Task to carry out: Without the images, print all the entries below exactly as given.
(Dataset excerpts)
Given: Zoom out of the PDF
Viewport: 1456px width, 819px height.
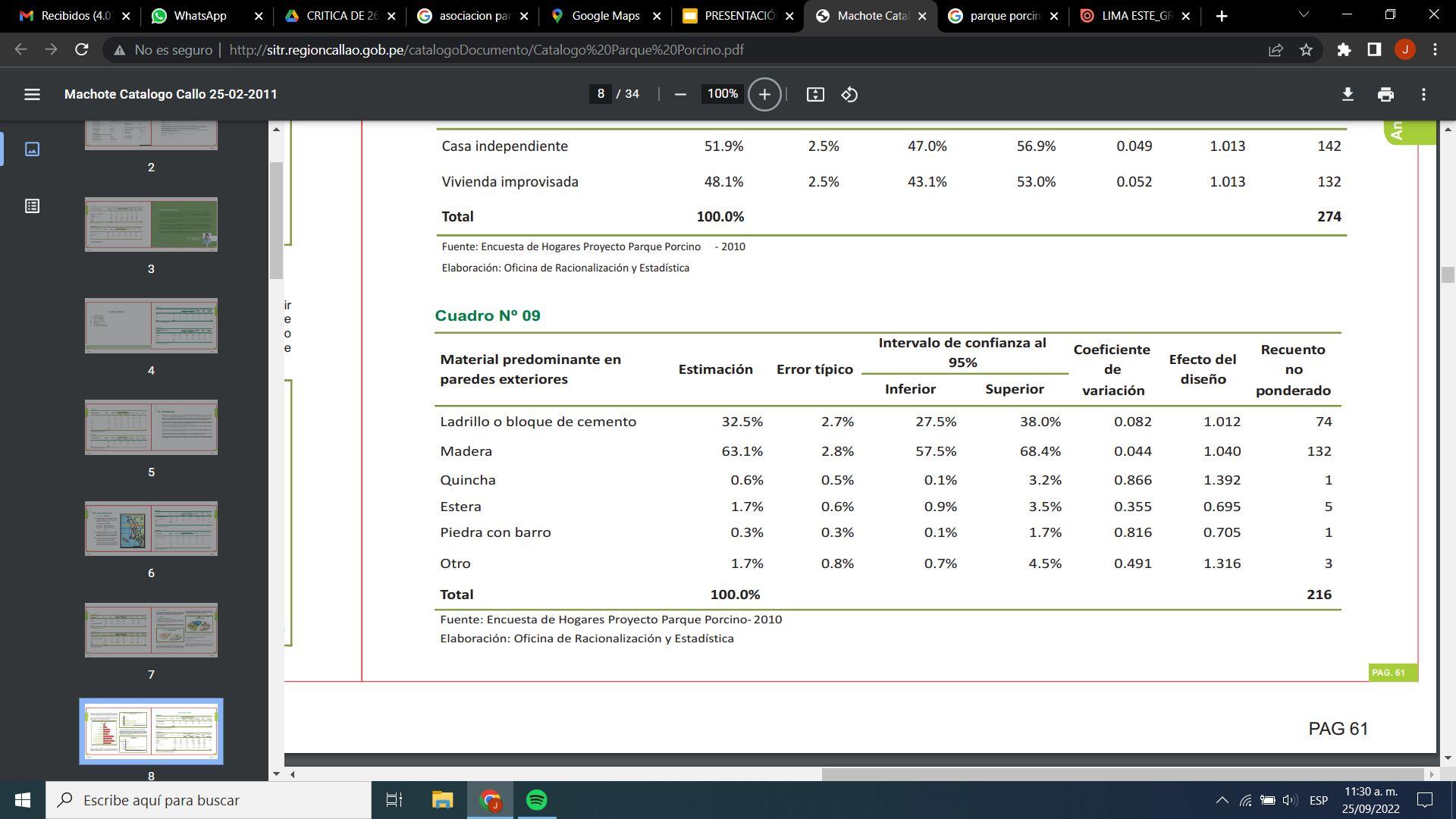Looking at the screenshot, I should coord(680,94).
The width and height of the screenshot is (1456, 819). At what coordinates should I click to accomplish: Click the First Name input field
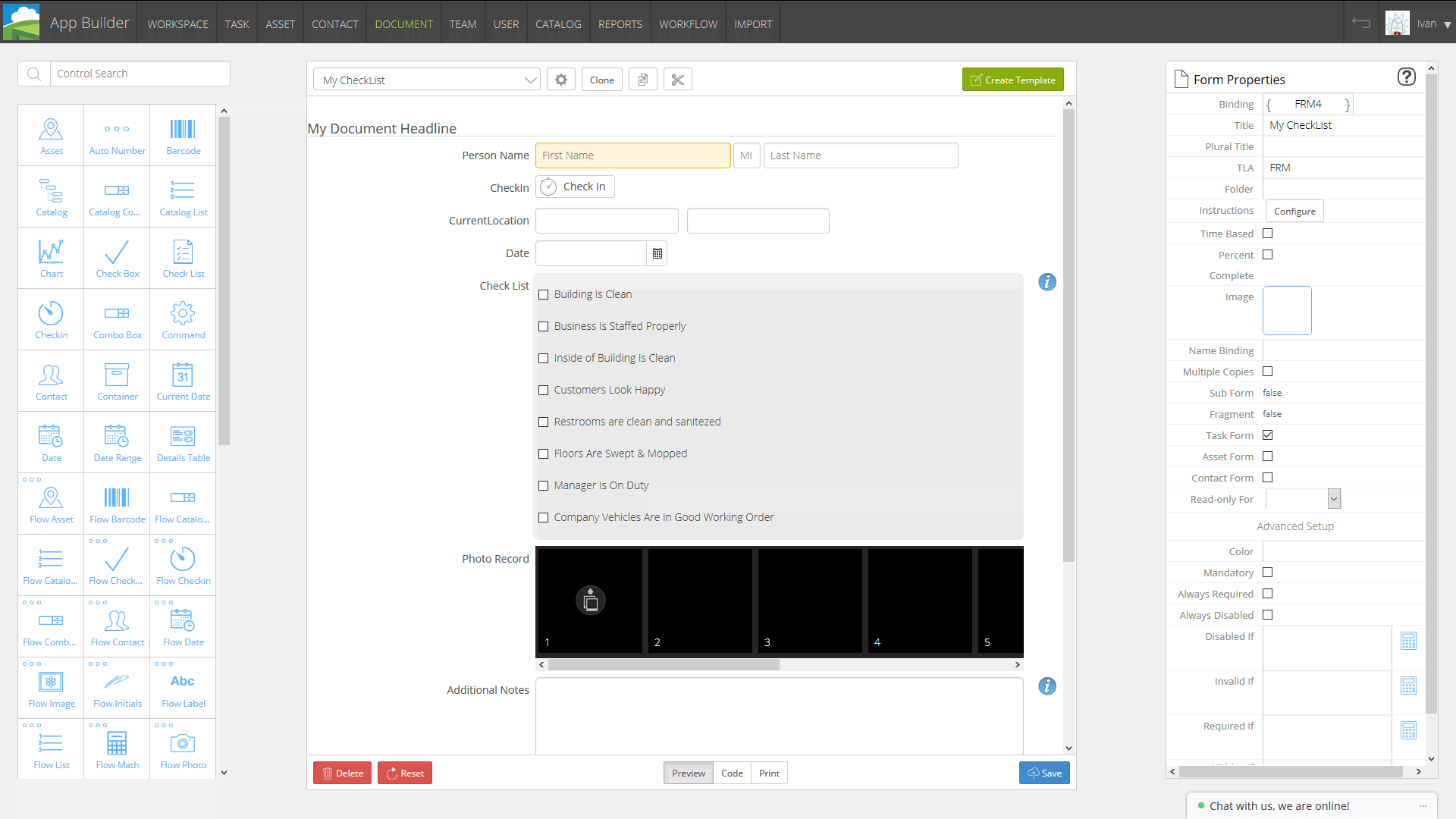tap(632, 155)
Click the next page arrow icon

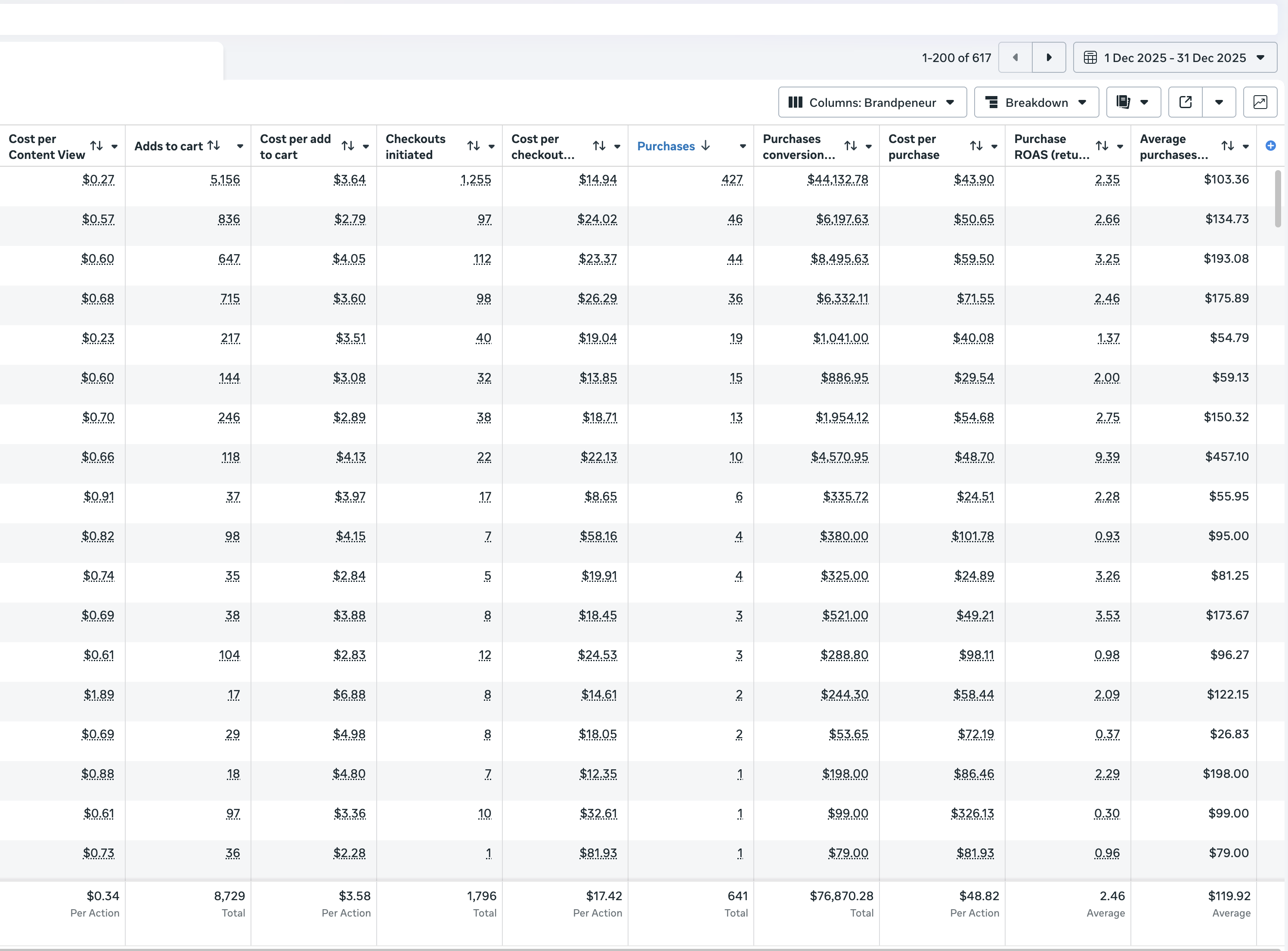pyautogui.click(x=1049, y=58)
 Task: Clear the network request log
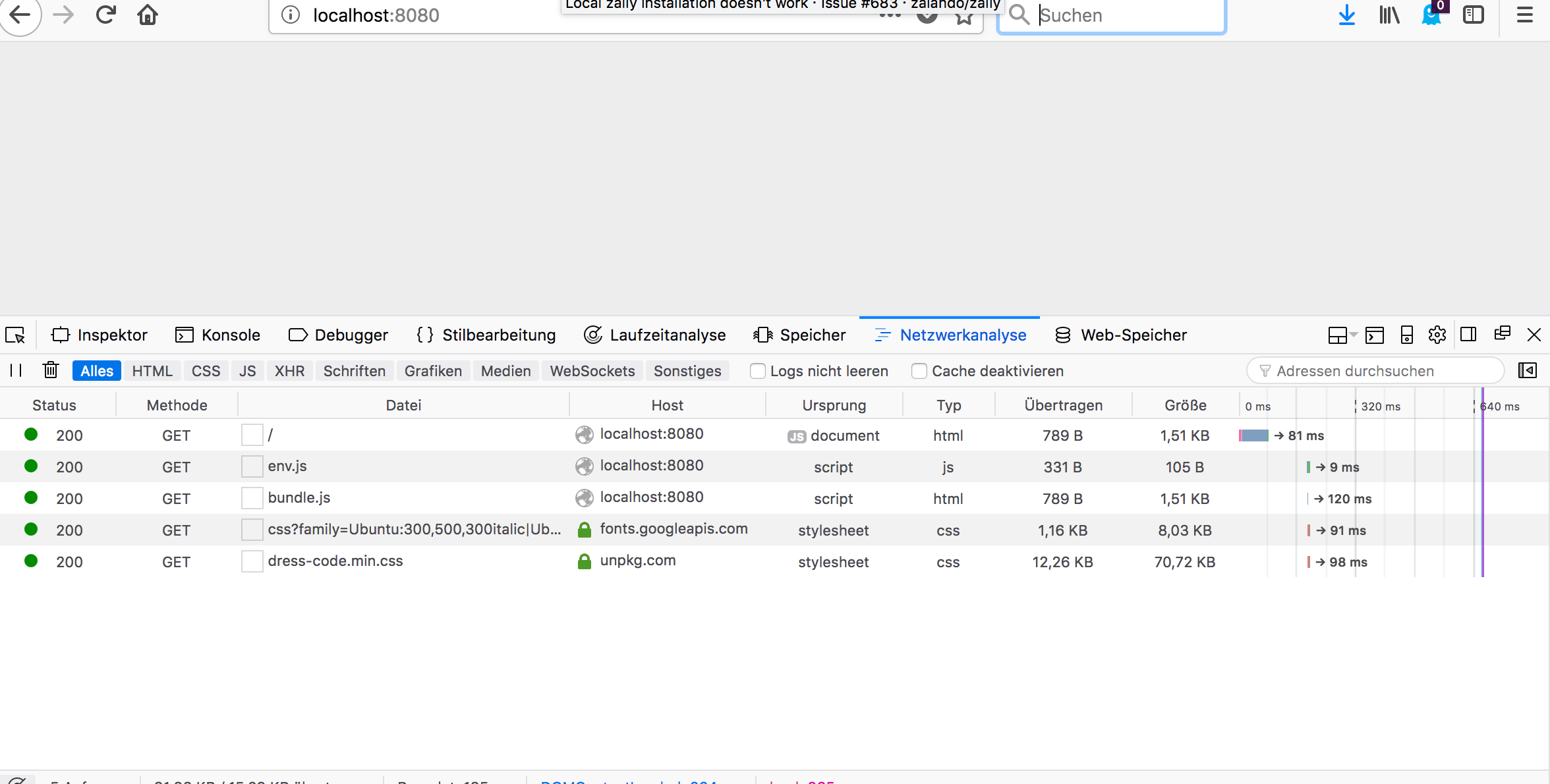click(x=50, y=370)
(End Dataset excerpts)
Answer box:
Given: Zoom out of the PDF
Viewport: 1456px width, 819px height.
Looking at the screenshot, I should coord(680,94).
The width and height of the screenshot is (1456, 819). At what coordinates should I click to accomplish: Click the First Name input field
tap(632, 155)
Click the next page arrow icon

pyautogui.click(x=1049, y=58)
 Task: Clear the network request log
click(x=50, y=370)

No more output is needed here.